* _Stated exercise 1_
Based on the text about types of knowledge and production, do these statements agree with it? Answer yes or no for each, and quote the words that decide it. (a) Physical-world knowledge provides guidance on how to rank or choose among production alternatives. (b) For entrepreneurs and managers, value motivates the undertaking of production. (c) In figure 2, the arrow between general and applied physical-world knowledge extends down to productivity knowledge.
* _Stated exercise 2_
Output as a JSON list of strings the part of the rows that opens with the line containing "The height and" and closes with the line containing "1200x791 pixels. Task: Open", including both of those lines. Use one string per line and leave out blank lines.

* _Text shown_
##############################

We find a similar relationship within catallactic-world knowledge, where the value knowledge in quadrant iii directs and serves as a guide for the decisions made with respect to economizing production technologies in quadrant iv. Indeed, decisions to undertake specific kinds of production—whether of a novel and previously untried good or an already developed and traded good—are ultimately based on the value thereof and the calculations of the expected profitability of the enterprise (which, in turn, are based on the market value of the undertaking). For entrepreneurs and managers, value motivates the undertaking of production but is limited by the costs of production.

The relationship between physical-world and catallactic-world knowledge primarily relates to production practice—specifically, to how the theories explaining the physical world and their application in technological knowledge can (and should) be applied in effective production directed by value-based economizing. As already mentioned, physical-world knowledge provides insight into what is possible to produce and how it can be accomplished. It provides knowledge of both the effectiveness and efficiency of certain production choices and technologies, but it lacks entirely the value dimension and thus provides no guidance on how to rank or choose among alternatives. Consequently, the arrow in figure 2 indicating the relationship between general and applied physical-world knowledge is extended down to productivity knowledge. The effect is the same vertically as it is horizontally: Technological knowledge limits and informs productivity knowledge but acts only as input in economizing production decisions. Although informed by physical-world knowledge, productivity knowledge is ultimately guided by the value of the production undertaking and the costs of production.

Figure 2 illustrates the relevance of types of knowledge from the perspective of producing economic goods—that is, it illustrates how each of the types relates to economic action. Going left to right in the figure, the relationship between scientific and technological knowledge captures the distinction between the scientist and the practitioner (researcher, on the one hand, and engineer or builder, on the other), whereas the catallactic world knowledge captures the distinction between value-orientedness and productivity concerns (i.e., production management). Physical-world knowledge provides the setting and determines what is possible within the catallaxy.

##############################

* _Given data_
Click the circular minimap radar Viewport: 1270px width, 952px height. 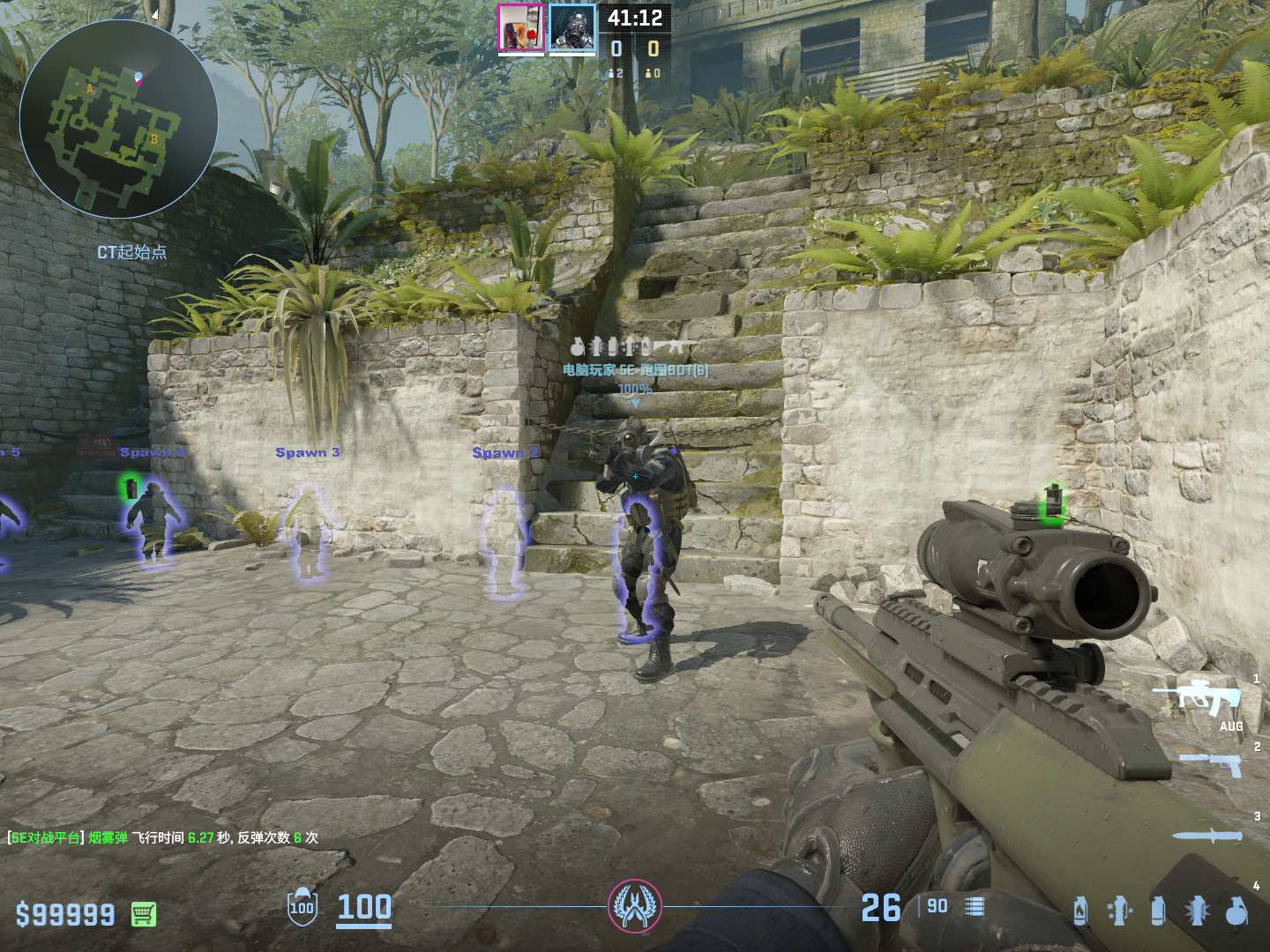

##############################

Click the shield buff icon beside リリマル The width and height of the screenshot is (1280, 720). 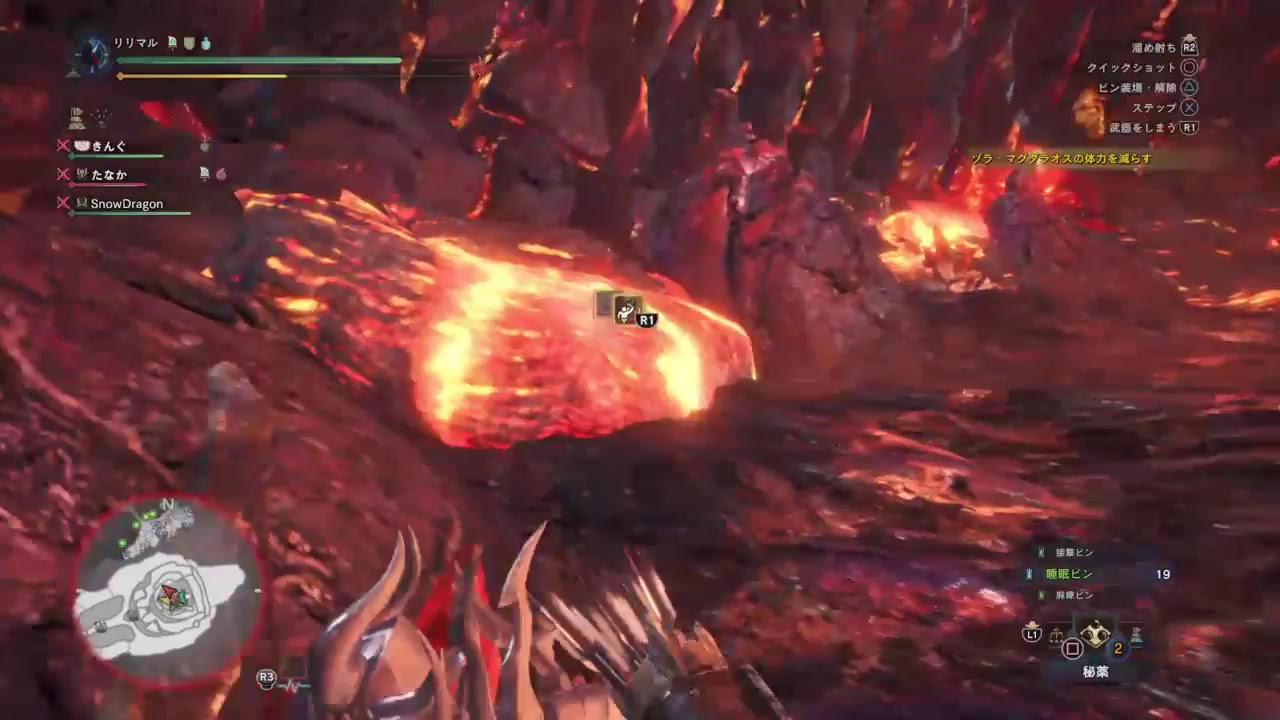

##############################

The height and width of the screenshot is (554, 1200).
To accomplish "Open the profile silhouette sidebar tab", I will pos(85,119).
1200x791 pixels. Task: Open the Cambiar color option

##############################

* _Complete answer 1_
(a) No: "it lacks entirely the value dimension and thus provides no guidance on how to rank or choose among alternatives"
(b) Yes: "For entrepreneurs and managers, value motivates the undertaking of production but is limited by the costs of production."
(c) Yes: "the arrow in figure 2 indicating the relationship between general and applied physical-world knowledge is extended down to productivity knowledge"

* _Complete answer 2_
[
  "The height and width of the screenshot is (554, 1200).",
  "To accomplish \"Open the profile silhouette sidebar tab\", I will pos(85,119).",
  "1200x791 pixels. Task: Open the Cambiar color option"
]